Quem fez o primeiro jejum na Bíblia?

Moisés é considerado uma das primeiras figuras bíblicas a jejuar por um longo período. Em Deuteronômio 9:9, lemos que ele permaneceu 40 dias e 40 noites no monte, sem comer pão nem beber água, enquanto intercedia por Israel após o pecado do bezerro de ouro. Esse ato não foi um mandamento divino, mas um gesto espontâneo de amor, tristeza e intercessio por seu povo.

Outro exemplo marcante é Davi, que jejuou e chorou pelo falecimento de Saul e de seu filho Jônatas (2 Samuel 1:12). Seu lamento revela um coração profundamente sensível a Deus e ao povo de Israel. O jejum, nesses casos, não era uma obrigação legal, mas uma expressão natural de dor, arrependimento ou consagração diante do Senhor.

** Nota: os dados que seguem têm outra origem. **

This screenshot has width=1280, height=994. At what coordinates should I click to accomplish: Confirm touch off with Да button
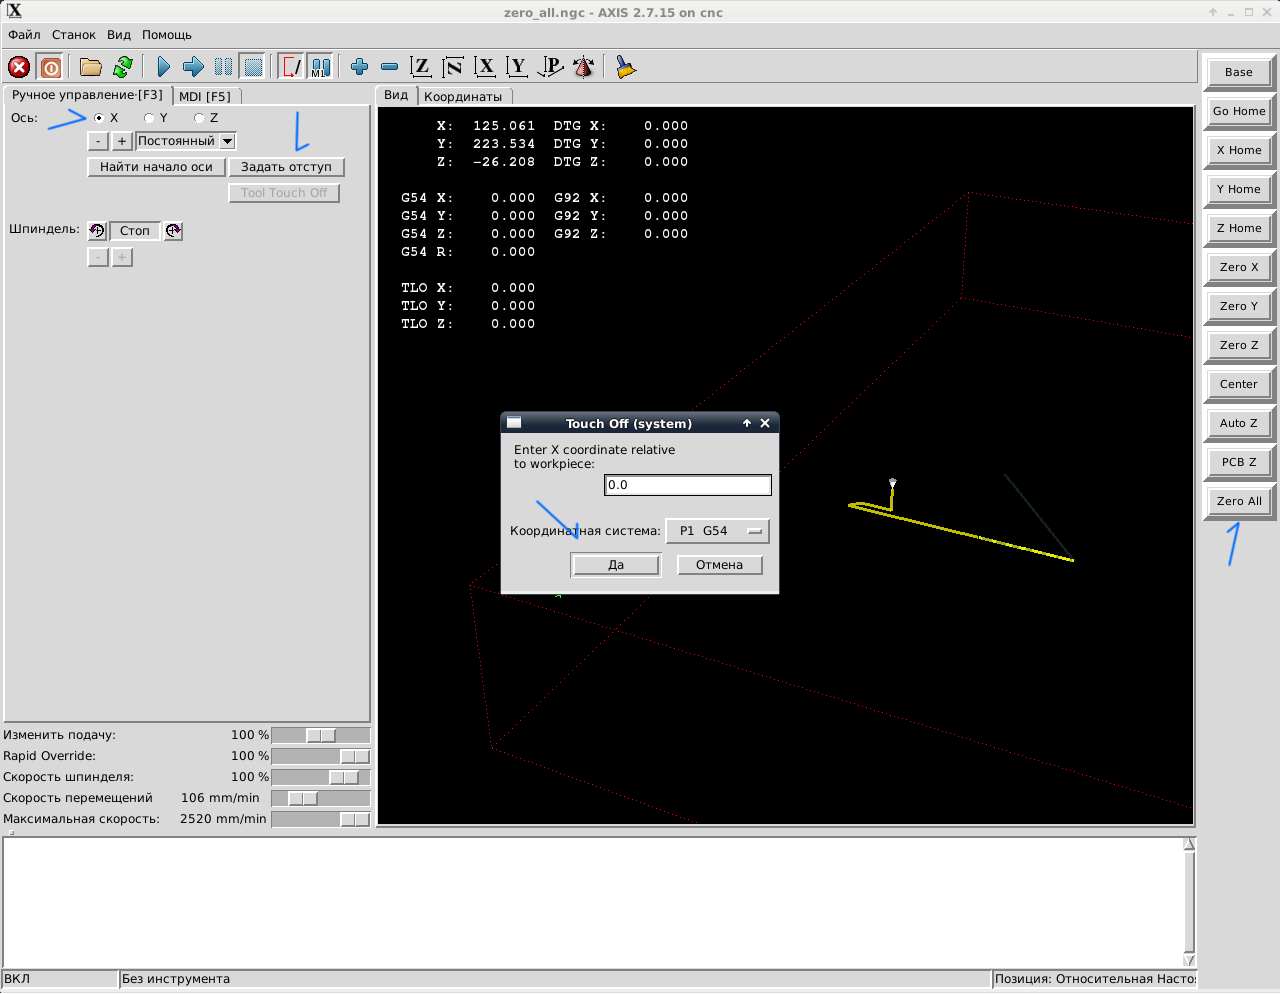tap(616, 565)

O que a Bíblia diz sobre o jejum? Embora não seja uma ordem direta em todos os momentos, o jejum aparece como uma prática devocional poderosa. Era usado em momentos de luto, busca por orientação, preparação espiritual ou intercessão. Jesus, por exemplo, jejuou 40 dias no deserto antes de começar seu ministério (Mateus 4:2), mostrando que o jejum fortalece a intimidade com Deus e a resistência à tentação.

O verdadeiro jejum, segundo a Bíblia, vai além de deixar de comer. Ele envolve um coração humilde, voltado para Deus. Como ensina Isaías 58, Deus valoriza mais um jejum que promove justiça, libertação e compaixão do que meros rituais vazios.

Jejuar, então, não é sobre regras — é sobre paixão. É escolher, por amor a Deus, buscar Sua presença com mais intensidade, seja em tempos de crise ou de decisão.